Swallows and swifts.
Drawn by L. A. Fuertes for
General Biology by J. G. Needham.
HESE friendly little birds spend their time darting through the air on swift wings, seeking and destroying insects which are foes to us and our various crops. However, it is safe to assume that they are not thinking of us as they skim above our meadows and ponds, hawking our tiny foes; for like most of us, they are simply intent upon getting a living. Would that we might perform this necessary duty as gracefully as they.

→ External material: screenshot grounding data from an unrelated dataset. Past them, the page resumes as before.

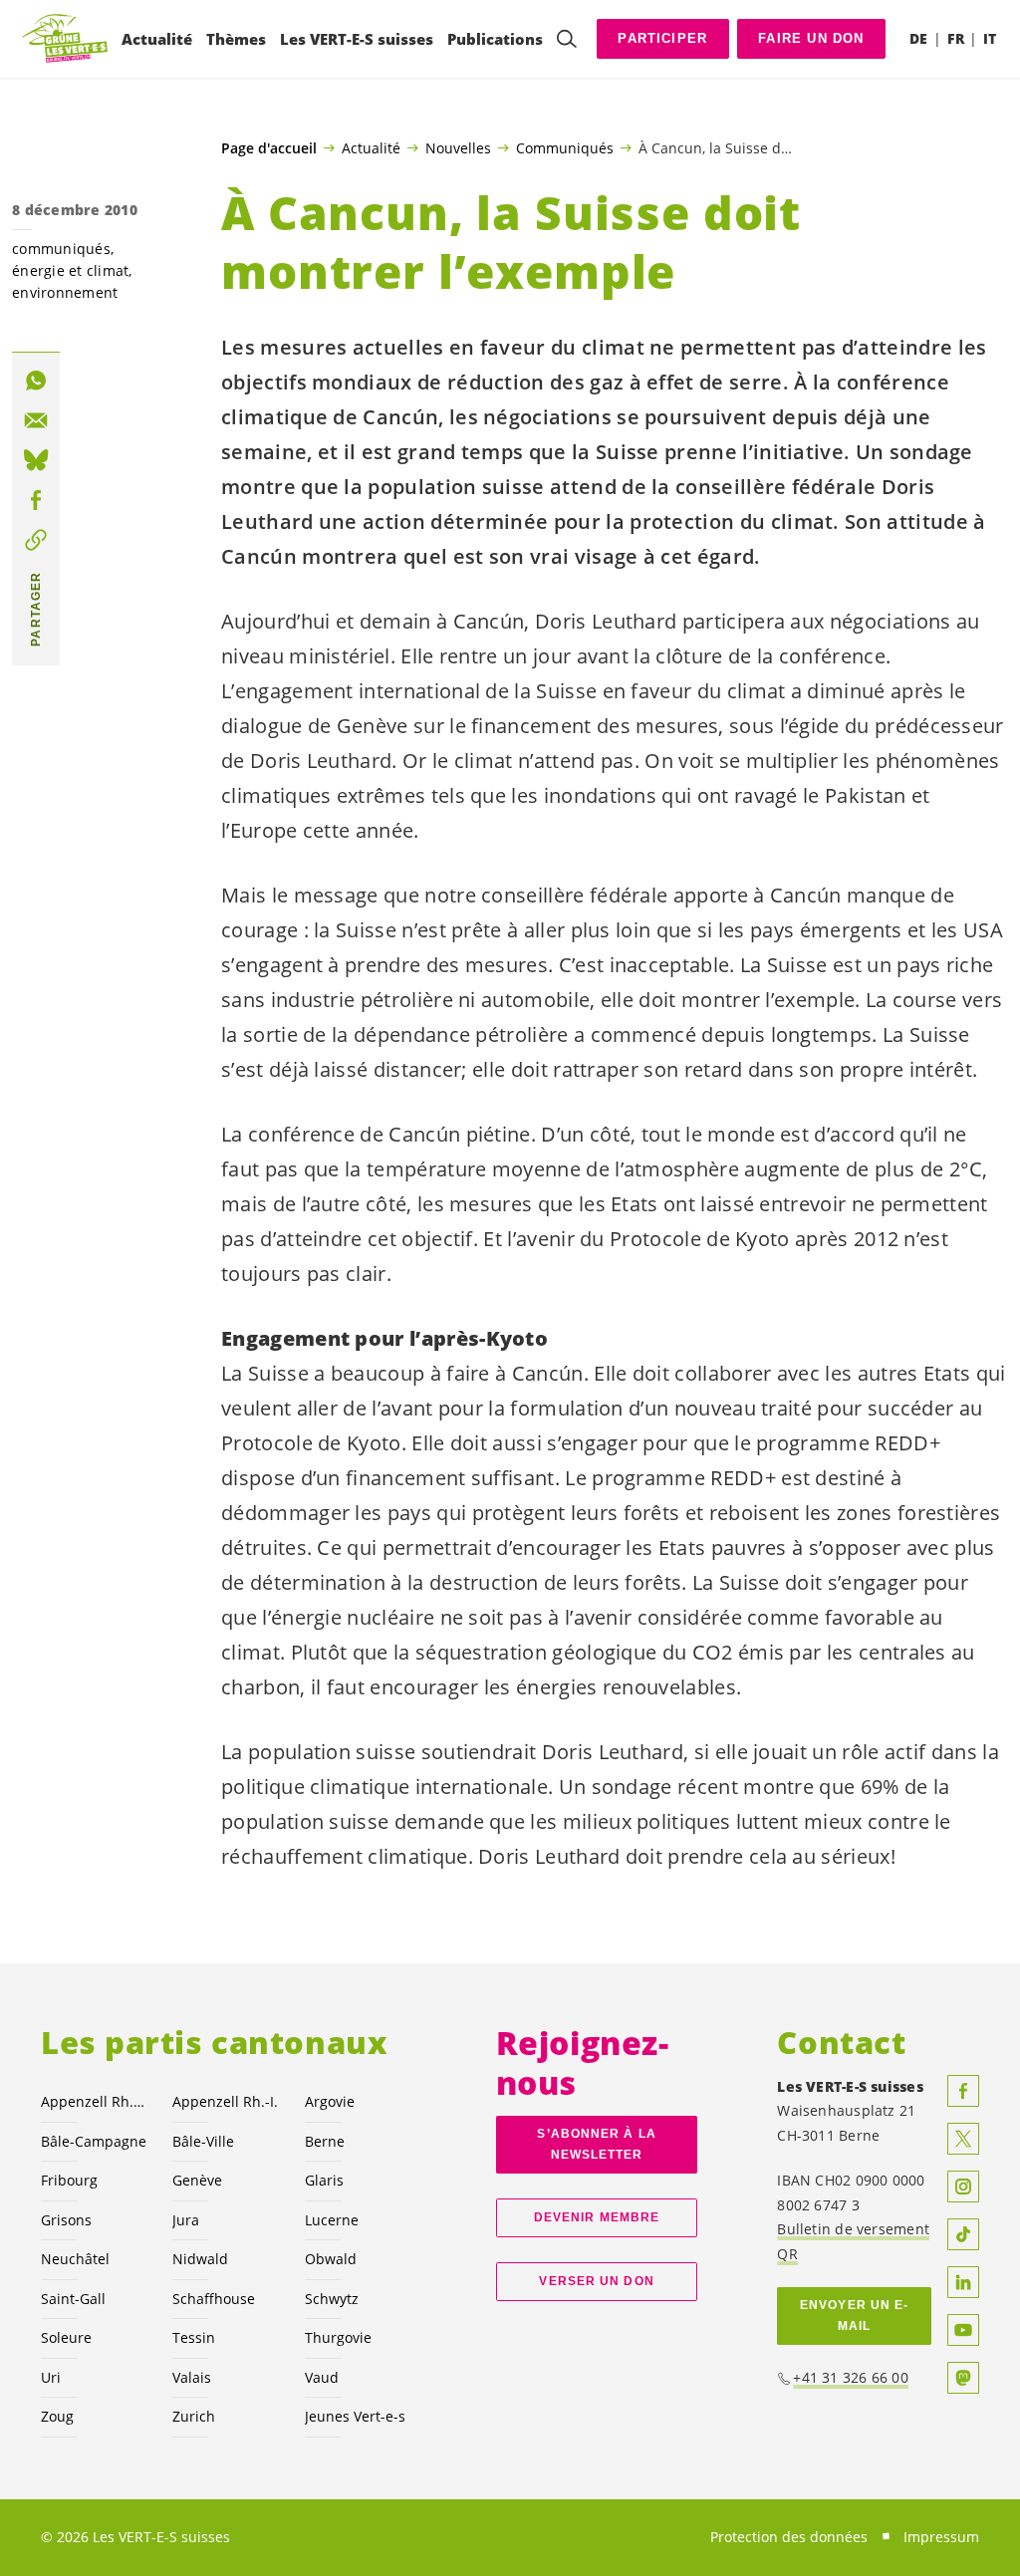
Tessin (193, 2337)
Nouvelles (458, 147)
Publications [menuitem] (495, 39)
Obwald (331, 2258)
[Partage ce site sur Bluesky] (36, 460)
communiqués (61, 248)
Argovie (330, 2101)
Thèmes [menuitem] (236, 39)
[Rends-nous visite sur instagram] (963, 2186)
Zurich (193, 2416)
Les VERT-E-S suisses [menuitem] (356, 39)
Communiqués (565, 147)
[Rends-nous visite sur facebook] (963, 2091)
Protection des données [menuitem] (789, 2536)
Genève (197, 2180)
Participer (662, 38)
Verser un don (596, 2281)
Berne (325, 2141)
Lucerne (332, 2219)
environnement (65, 292)
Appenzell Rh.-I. (225, 2101)
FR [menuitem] (955, 38)
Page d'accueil (269, 148)
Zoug (57, 2416)
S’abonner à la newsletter (596, 2144)
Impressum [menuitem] (941, 2536)
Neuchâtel (75, 2258)
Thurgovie (338, 2337)
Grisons (66, 2219)
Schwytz (332, 2298)
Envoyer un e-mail (854, 2315)
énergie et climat (70, 270)
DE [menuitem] (918, 38)
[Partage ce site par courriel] (36, 420)
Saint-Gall (73, 2298)
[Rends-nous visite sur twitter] (963, 2139)
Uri (51, 2377)
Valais (191, 2377)
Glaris (324, 2180)
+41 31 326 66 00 (850, 2377)
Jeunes (355, 2416)
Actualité (371, 147)
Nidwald (200, 2258)
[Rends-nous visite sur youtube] (963, 2330)
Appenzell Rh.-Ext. (94, 2101)
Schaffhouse (213, 2298)
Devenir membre (596, 2217)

In general, the swallows have a long, slender, graceful body, with a long tail which is forked or notched, except in the case of the eave swallow. The beak is short but wide where it joins the head; this enables the bird to open its mouth wide and gives it more scope in the matter of catching insects; the swift flight of the swallows enables them to catch insects on the wing; their legs are short, the feet are weak and fitted for perching; it would be quite impossible for a swallow to walk or hop like a robin or blackbird.
The eave, or cliff, swallows—These swallows build under the eaves of barns or in similar locations. In early times they built against the sides of cliffs; but when man came and built barns, they chose them for their dwelling sites. The nest is made of mud pellets and is somewhat globular in shape, with an entrance at one side. When building on the sides of cliffs or in unprotected portions of a barn, a covered passage is built around the door, which gives the nest the shape of a gourd or retort; but when protected beneath the eaves the birds seem to think this vestibule is unnecessary. The mud nest is warmly lined with feathers and soft materials, and there are often many nests built so closely together that they touch. The eave swallow comes north about May 1st, and soon after that, may be seen along streams or other damp places gathering mud for the nests. It seems necessary for the bird to find clay mud in order to render the nest strong enough to support the eggs and nestlings. The eggs are white, blotched with reddish brown. The parents cling to the edge of the nest when feeding the young. Both the barn and eave swallows are blue above but the eave swallow has the forehead cream white and the rump of pale brick-red, and its tail is square across the end as seen in flight. The barn swallow has a chestnut forehead and its outer tail feathers are long, making a distinct fork during flight, and it is not red upon the rump.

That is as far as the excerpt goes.